Free standing yttria-doped zirconia membranes: Geometrical effects on stability

• Published in: Journal of electroceramics Vol. 34; no. 1; pp. 91 - 99
• Main Authors: Kerman, Kian, Xuza, Siyabulela, Ramanathan, Shriram
• Format: Journal Article
• Language: English
• Published: Boston Springer US 01.02.2015; Springer Nature B.V
• Subjects: Ceramics; Characterization and Evaluation of Materials; Chemistry and Materials Science; Circularity; Composites; Crystallography and Scattering Methods; Electrochemistry; Electronics; Etching; Glass; Materials Science; Membranes; Natural Materials; Open circuit voltage; Optical and Electronic Materials; Oxides; Solid oxide fuel cells; Stability; Zirconium dioxide; Ultrathin membrane; Thin film stress; Thin film solid oxide fuel cell; Geometric stability; Yttria doped zirconia
• ISSN: 1385-3449; 1573-8663
• DOI: 10.1007/s10832-014-9917-1

Professor Arthur Nowick made seminal contributions to the areas of ionic conduction mechanisms in crystalline and disordered systems. An area of emerging interest in the solid state ionics community is investigating conduction in the mesoscopic regime. With free standing membranes, one can probe low-dimensional effects such as confinement without interference from substrates.
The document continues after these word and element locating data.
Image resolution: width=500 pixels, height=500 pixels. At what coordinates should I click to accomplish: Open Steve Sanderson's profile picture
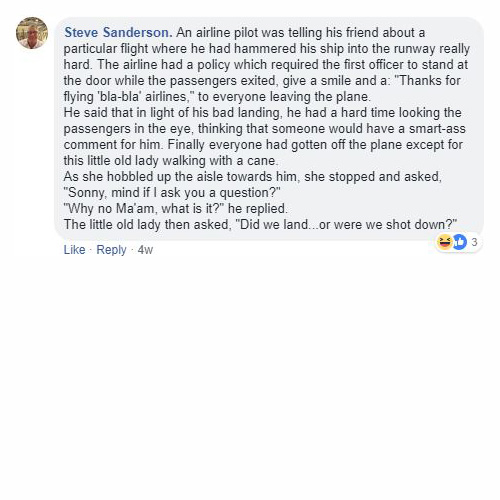pos(32,33)
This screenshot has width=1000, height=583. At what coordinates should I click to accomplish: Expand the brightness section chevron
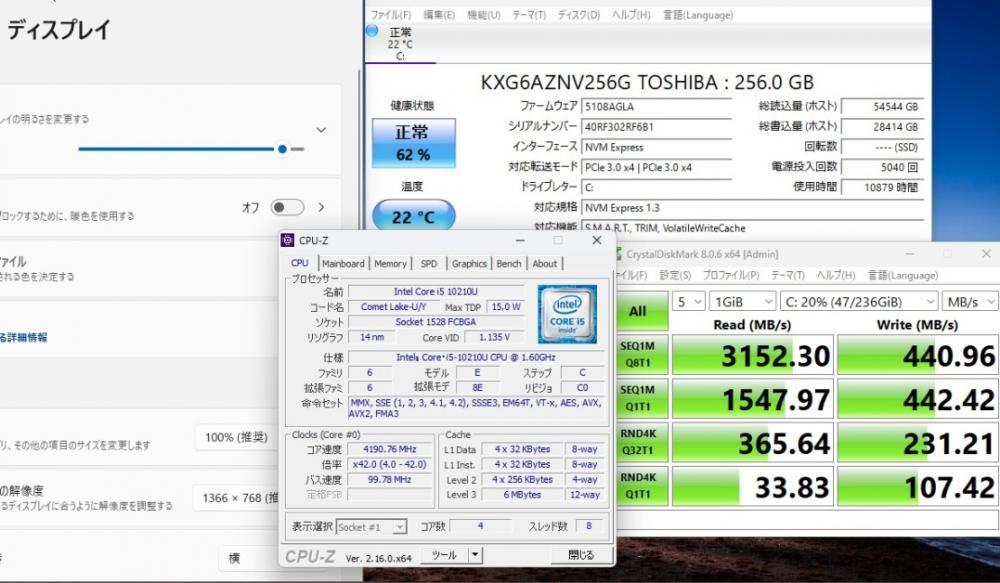pyautogui.click(x=321, y=129)
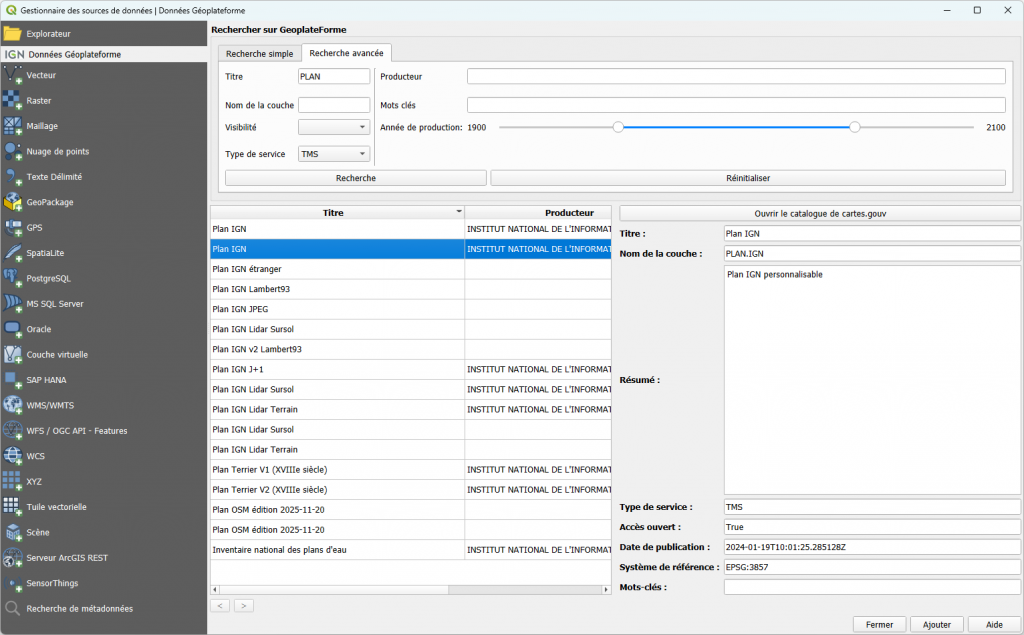The height and width of the screenshot is (635, 1024).
Task: Open the Type de service dropdown
Action: pyautogui.click(x=334, y=154)
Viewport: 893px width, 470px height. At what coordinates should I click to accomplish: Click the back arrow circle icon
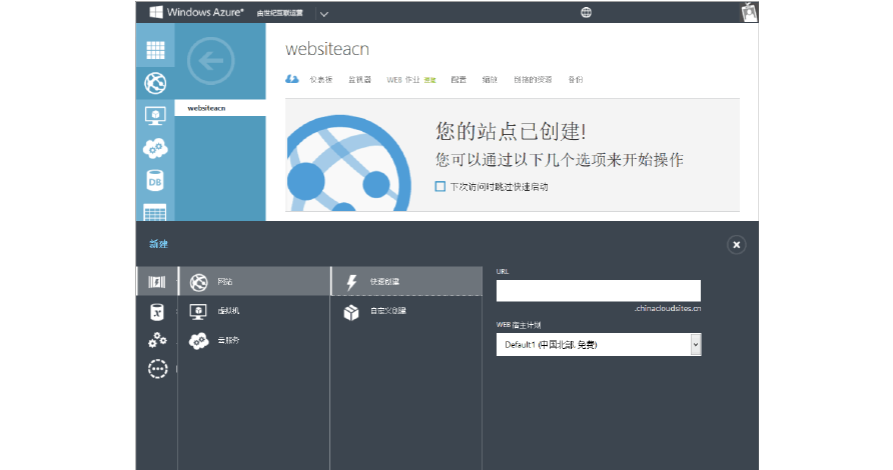210,61
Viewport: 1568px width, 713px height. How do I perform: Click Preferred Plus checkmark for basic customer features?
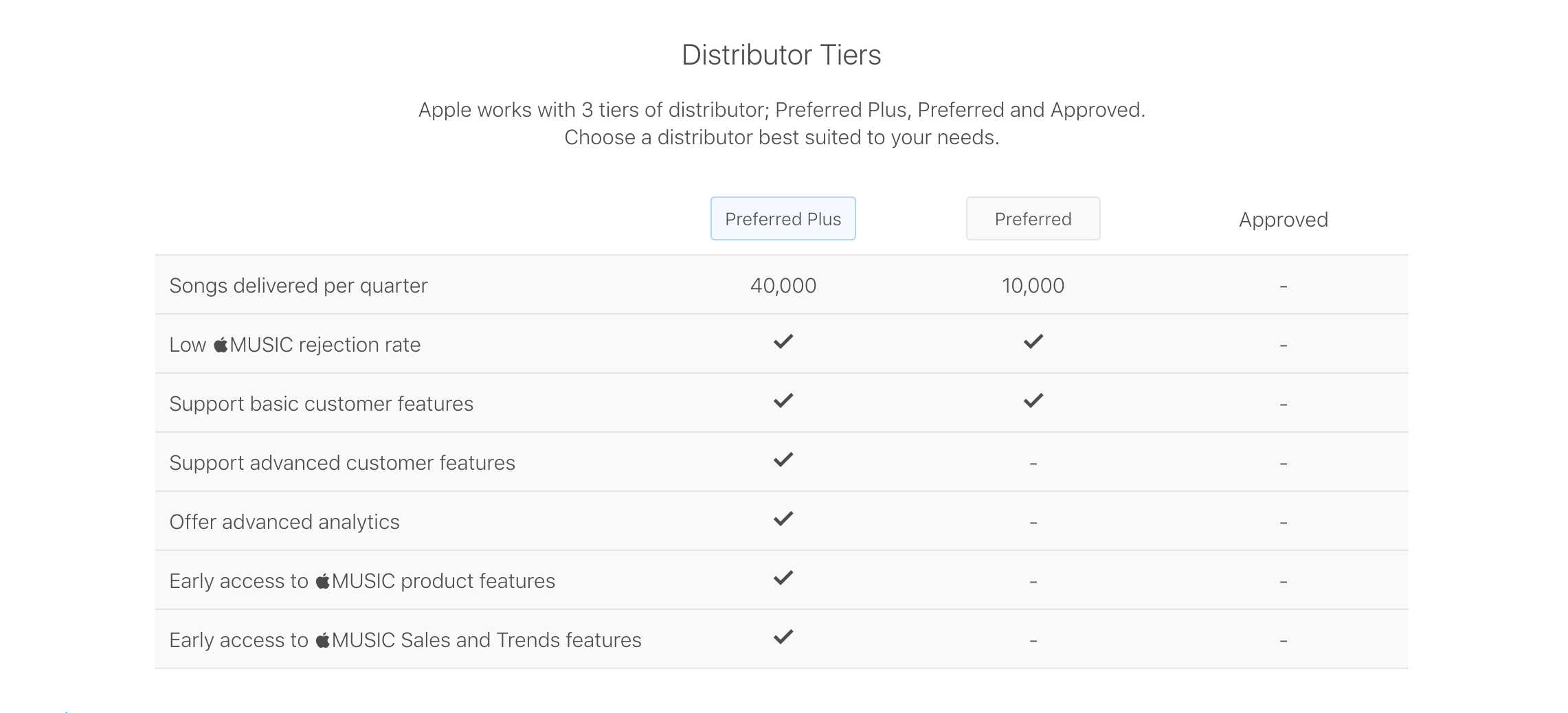click(783, 401)
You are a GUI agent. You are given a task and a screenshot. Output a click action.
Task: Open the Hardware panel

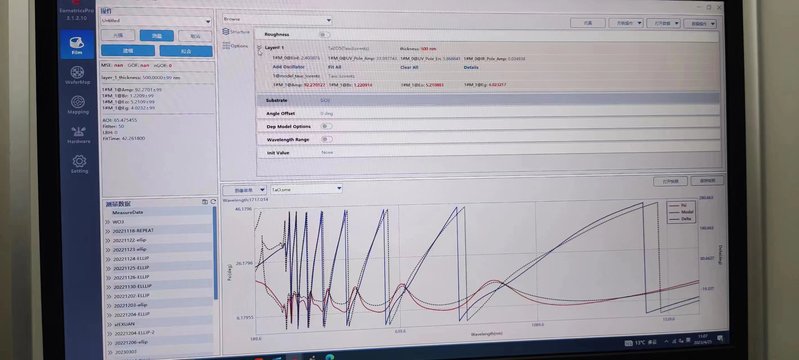click(x=78, y=135)
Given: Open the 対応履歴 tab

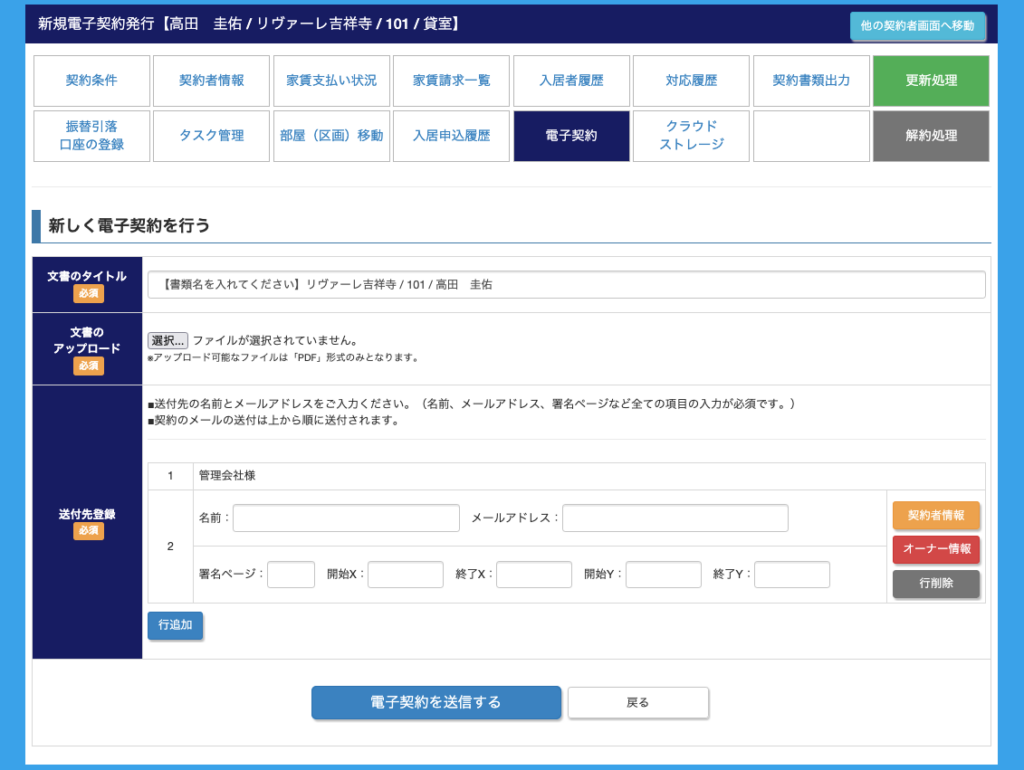Looking at the screenshot, I should pyautogui.click(x=691, y=81).
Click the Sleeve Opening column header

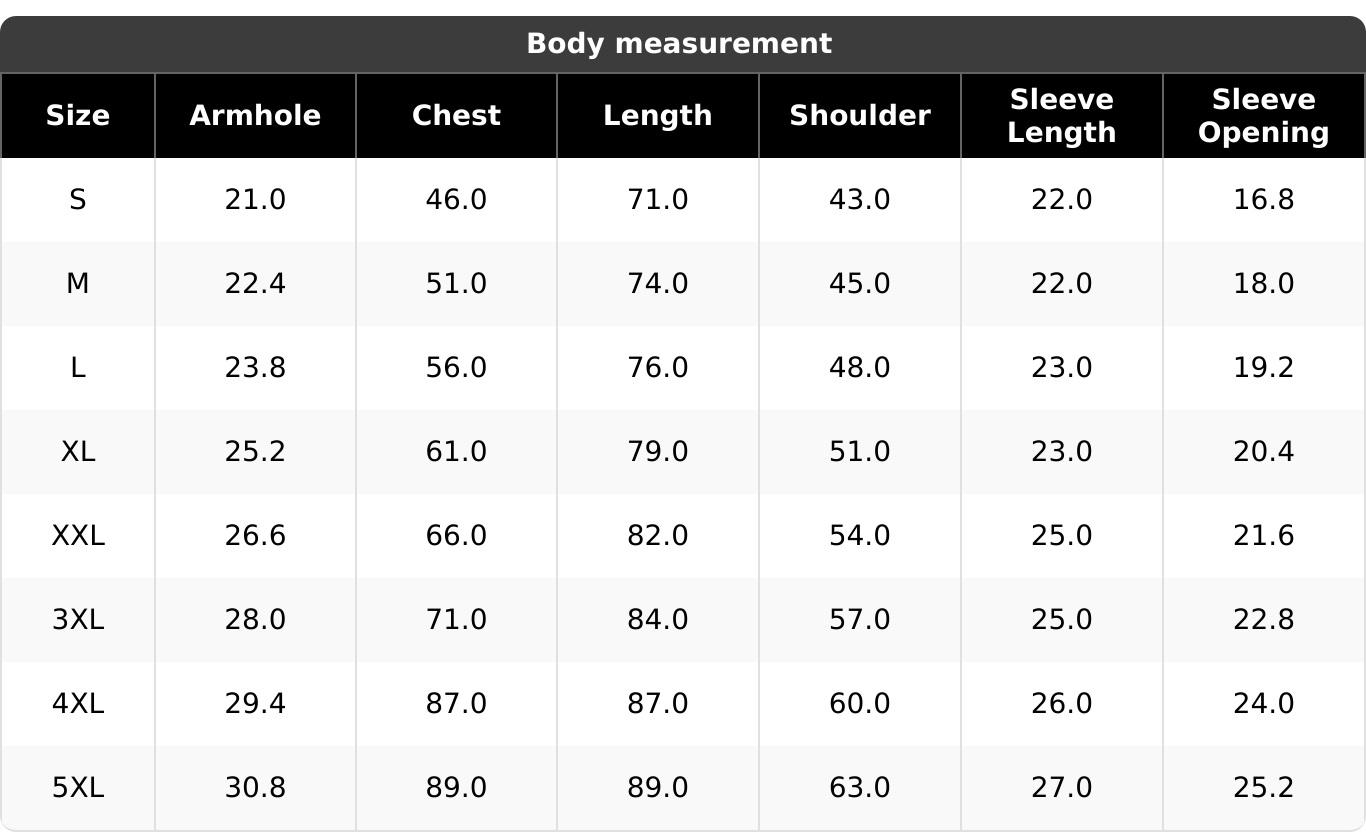tap(1263, 116)
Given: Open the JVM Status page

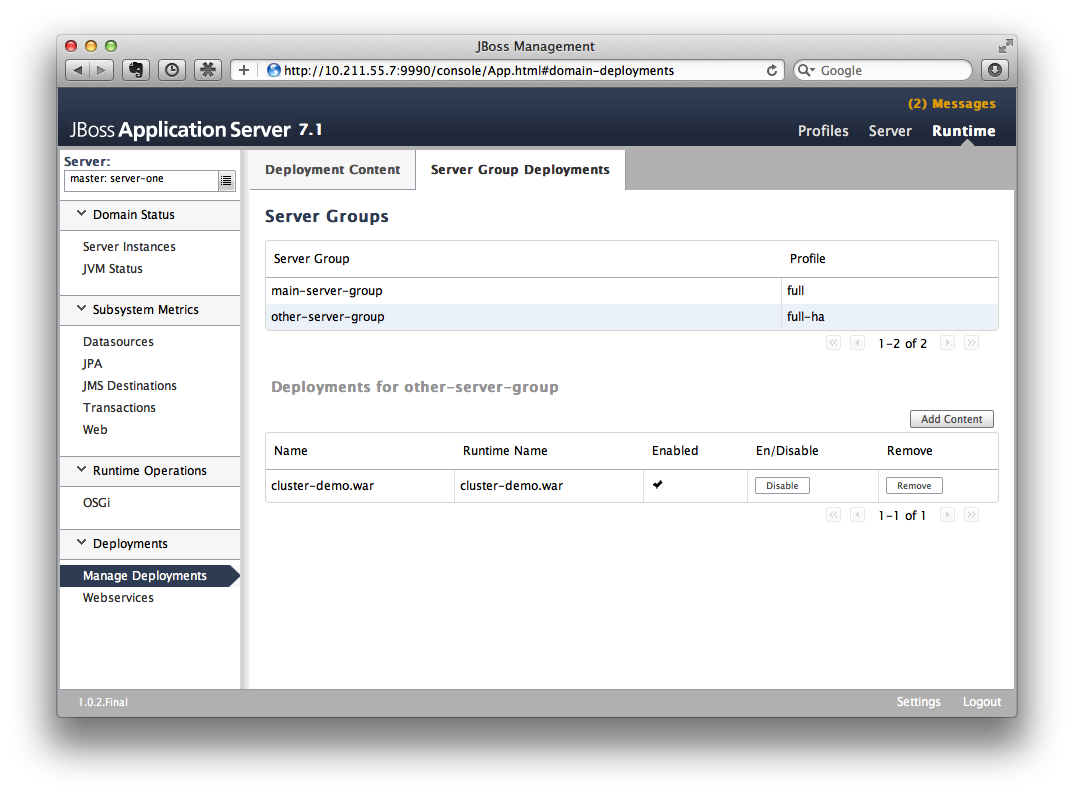Looking at the screenshot, I should pos(112,268).
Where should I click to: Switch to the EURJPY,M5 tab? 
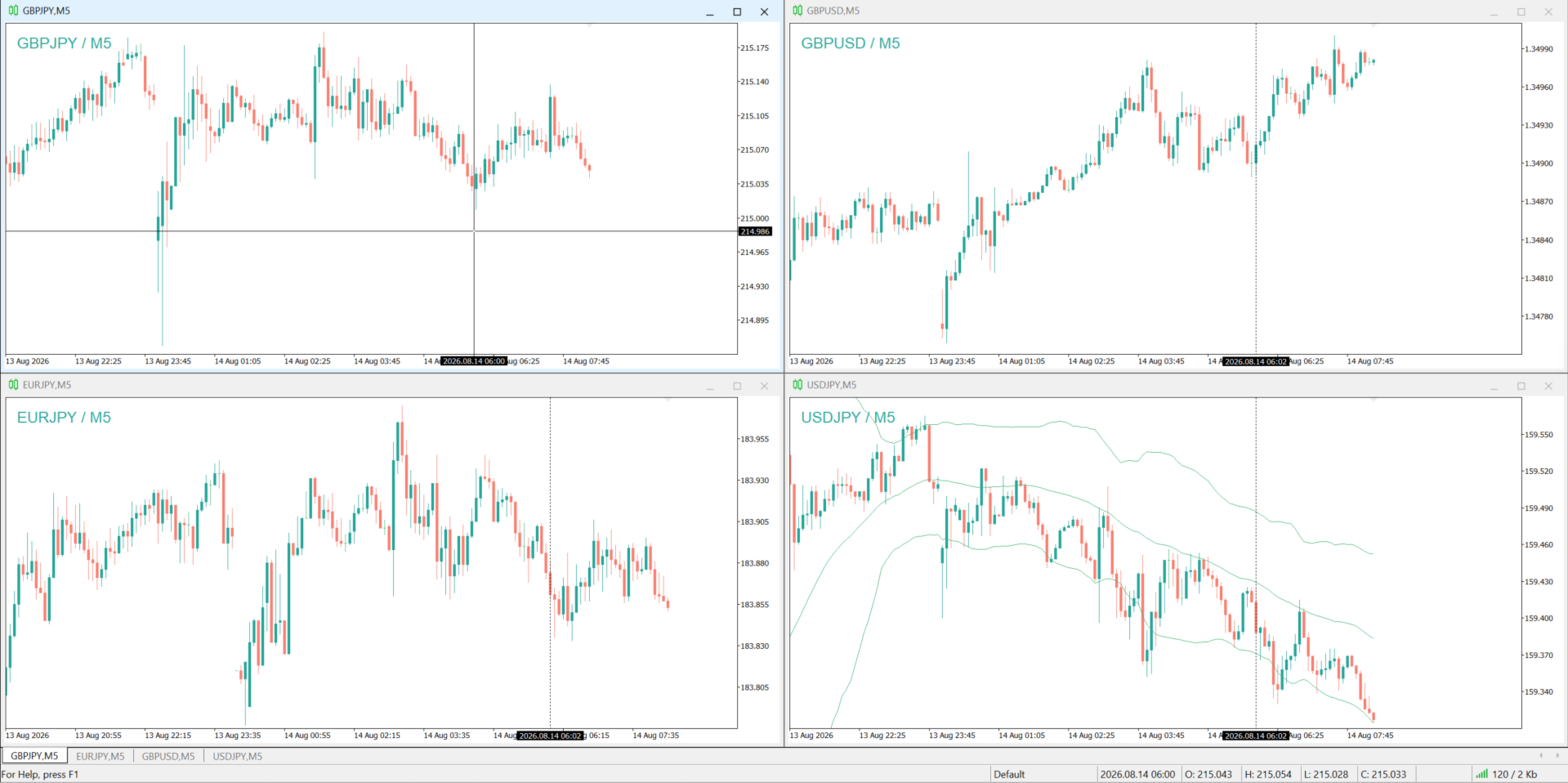click(101, 756)
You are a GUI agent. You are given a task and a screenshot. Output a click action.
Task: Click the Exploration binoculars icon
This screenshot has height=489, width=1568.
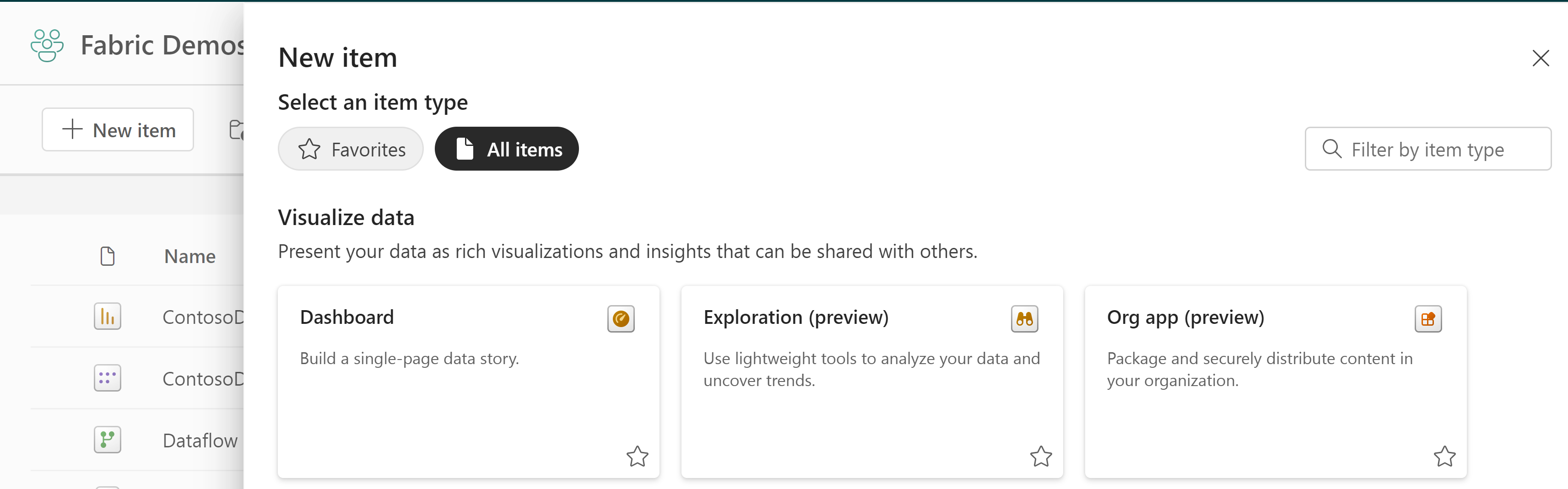(1024, 319)
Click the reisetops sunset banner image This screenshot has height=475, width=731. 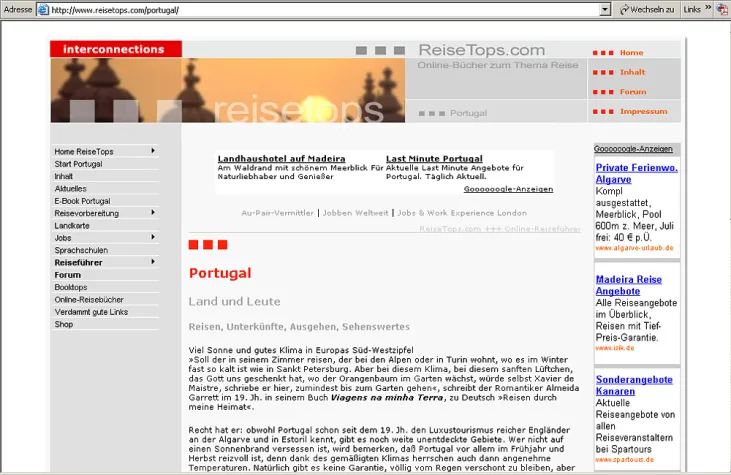[228, 90]
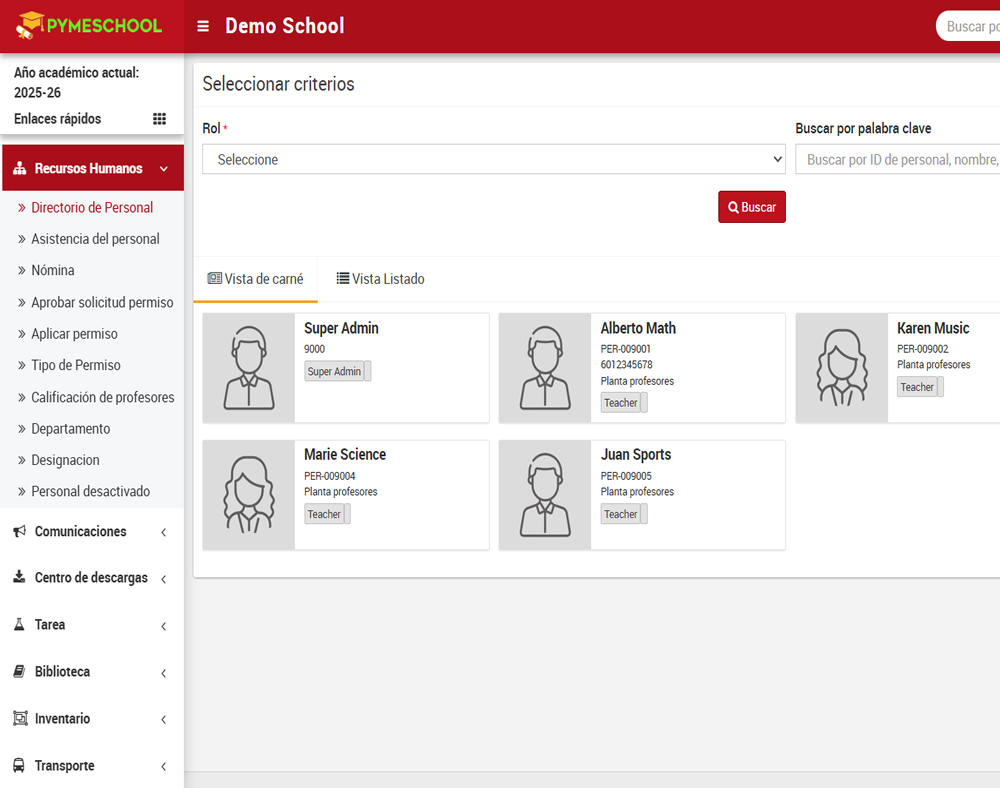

Membranes have potential relevance to solid state devices that benefit from reduced ionic resistance, for example sensors and solid oxide fuel cells. Membranes with varying lateral dimensions have been previously reported in literature; however, understanding of stress interactions in suspended oxide structures is in early stages. In this paper, we demonstrate self-supported, i.e. in the absence of any additional mechanical support layers, square and circular membranes of 100 nm thick yttria-doped zirconia (YDZ) having side length and diameters of 0.15–2 mm. The buckled membrane shape is intimately linked to the fabrication processes arising from dry versus wet etching protocols. Geometrical considerations associated with buckling and stability are discussed. Thin film solid oxide fuel cells utilizing circular membranes are fabricated, exhibiting open circuit voltages between 0.8 and 1 V that correlate with membrane size and exhibit a total power output on the order of several mW. These results contribute to advancing experimental techniques to fabricate free standing oxide membranes for fundamental and applied studies pertaining to ionic and electronic conduction.